What needs to be done :: Bring together copies of the lines in the data below that contain the word "This".

Input data ::
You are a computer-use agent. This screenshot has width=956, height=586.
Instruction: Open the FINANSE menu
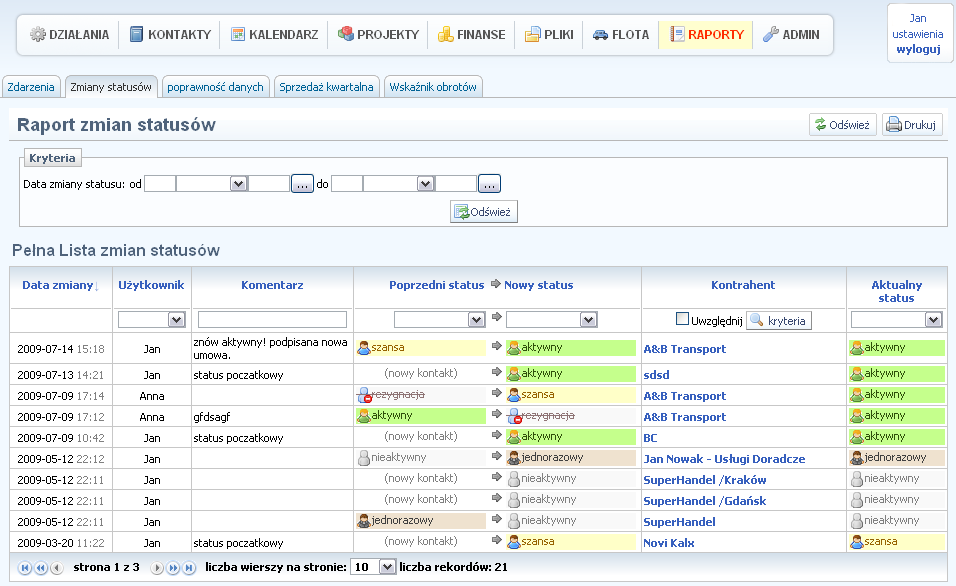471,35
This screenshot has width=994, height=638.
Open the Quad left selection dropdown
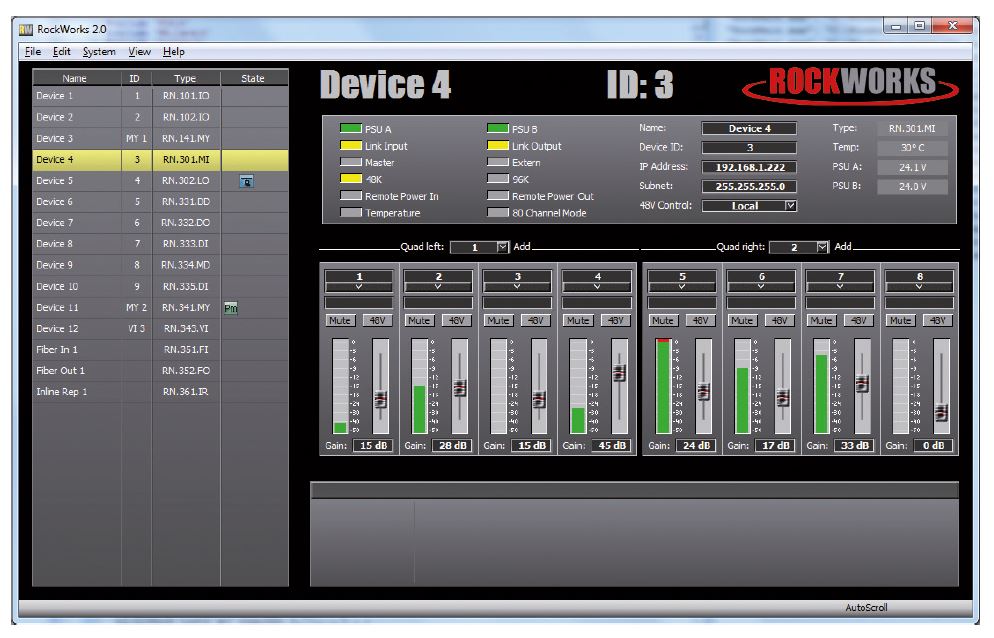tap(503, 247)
* * *
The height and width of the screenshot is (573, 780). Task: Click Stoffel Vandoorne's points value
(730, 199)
--
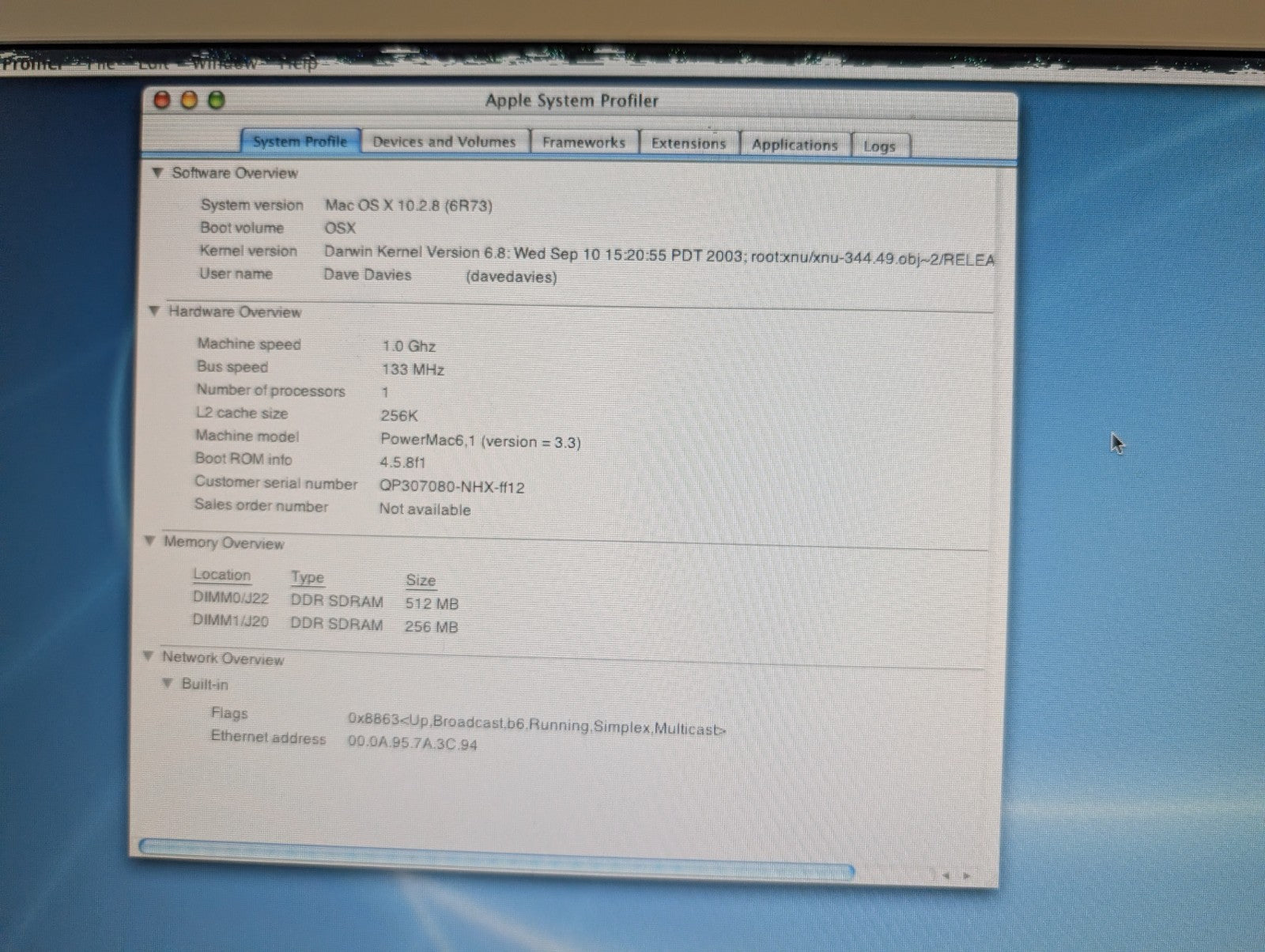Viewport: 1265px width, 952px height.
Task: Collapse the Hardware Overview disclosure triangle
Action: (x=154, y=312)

Task result ::
You are a computer-use agent. This screenshot has width=956, height=586.
This screenshot has width=994, height=638.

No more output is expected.